— Ты подлец, — прошептала Мэл, с трудом разлепив слипшиеся от крови разбитые губы.
Эйдан крутанулся на пятках, одарил супругу оценивающим взглядом и… улыбнулся! Широко и открыто. По-настоящему счастливо, как не улыбался со дня их свадьбы.
Ему же понравилось, с ужасом поняла Амелия. Вот чего ему не хватало в их интимной жизни — крови и насилия. Ему не нужна была игривая кошка, какой Мэл советовала стать в постели Элиза, Эйдан нуждался диаметрально в другом — в обездвиженной жертве.
— До вечера, любимая! — Муж сыто улыбнулся, шагнул к постели и запечатлел на израненных губах Мэл быстрый влажный поцелуй. — Жду не дождусь повторения!
Весело подмигнул и скрылся за дверью.
Она не смогла с собой совладать. Перекатилась набок, и ее вырвало прямо на пол спальни.
Настоящее время
Монтегрейн-Парк
Лжедворецкий, кем бы он ни был на самом деле, продолжал гнуть спину и лебезить. Мэл скупо улыбалась в ответ и больше молчала, лишь время от времени выдавая многозначительные «М-м-м…» или «Хм-м».
Вчера в присутствии этого человека ей было неловко, сегодня же, узнав о том, что он являлся кем угодно, только не дворецким, она испытывала лишь напряжение.
Сперва очень хотелось уличить его и новоиспеченного супруга во лжи, но, когда эмоции поутихли, Амелия поняла всю глупость подобного поступка. Их поженили насильно, а Монтегрейн не был дураком, чтобы не догадаться о том, что ей велели за ним шпионить. Так что вполне естественно, что он перестраховался и подослал шпиона и к ней.
Выбранная шпионом линия поведения — другой вопрос. Но что есть, то есть.
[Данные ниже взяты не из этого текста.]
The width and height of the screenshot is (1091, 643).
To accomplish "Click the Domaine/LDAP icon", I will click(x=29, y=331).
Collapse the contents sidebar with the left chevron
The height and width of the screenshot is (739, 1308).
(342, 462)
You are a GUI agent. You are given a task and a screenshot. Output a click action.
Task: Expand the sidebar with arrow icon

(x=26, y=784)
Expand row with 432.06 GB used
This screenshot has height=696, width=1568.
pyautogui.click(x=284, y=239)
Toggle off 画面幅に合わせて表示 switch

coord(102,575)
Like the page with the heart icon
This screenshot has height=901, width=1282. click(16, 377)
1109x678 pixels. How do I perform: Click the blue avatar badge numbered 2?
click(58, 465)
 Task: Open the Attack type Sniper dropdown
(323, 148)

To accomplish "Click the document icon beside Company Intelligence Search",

Поэтому она ходила за «дворецким» по дому, больше слушая и ничего не спрашивая. А спросить на самом деле хотелось. Например, о том, почему в особняке так мало слуг и почему все они, не считая самого Дрейдена (который, в общем-то, был не в счет, так как только притворялся прислугой), были похожи между собой.
Откровенно говоря, когда ее проводник начал со знакомства с персоналом, Амелия растерялась. О том, что Лана дочь матушки Соули, она уже догадалась, но, когда увидела Дану, совсем юную девушку лет семнадцати на вид, поняла, что и та в родстве с румяной кухаркой. А еще эти имена: Лана и Дана. Обе высокие, длинноногие, светловолосые. Если бы не рост и не стройные фигуры, и та и другая были бы копиями матушки Соули.
А когда Дрейден повел ее во двор и официально представил уже знакомого ей Оливера и его брата Ронивера, именуемых для своих Олли и Ронни, до Мэл дошло, что матушкой кухарку называют не только за материнскую заботу о домочадцах. Естественно, Олли и Ронни были копиями друг друга, но еще они также походили на Лану и Дану, и по всему выходило, что матушка Соули и впрямь была их матушкой — всем четверым. Такого Амелия не встречала еще нигде: целая семья на службе в одном доме. И главное: никого, кроме них.
Любопытство требовало подробностей, но Мэл рассудила, что узнает куда больше, если порасспрашивает Дафну, волей-неволей, разбавившую своим приездом эту компанию родственников, чем если спросит лжеца «дворецкого». Тот же во время своей экскурсии о слугах и их родстве не обмолвился и словом.
Зато действительно показал дом, провел по обоим этажам. Рассказал, что комнаты хозяина, вопреки предположению Амелии о том, что тот из-за увечья не поднимается по лестнице, расположены на втором этаже, только в противоположном от ее покоев крыле. Даже позволил заглянуть в кухню и в прачечную. В первой обнаружилась матушка Соули, от которой под тайное злорадство Мэл Дрейден отхватил полотенцем, когда полез грязными руками во фруктовую нарезку. Во второй трудилась младшая горничная, и лжедворецкий воспользовался случаем представить Дану новой госпоже. Под его пристальным взглядом Дана сделала неумелый книксен и, сбиваясь на каждом слове, заверила Амелию, что она к ее услугам в любое время дня и ночи.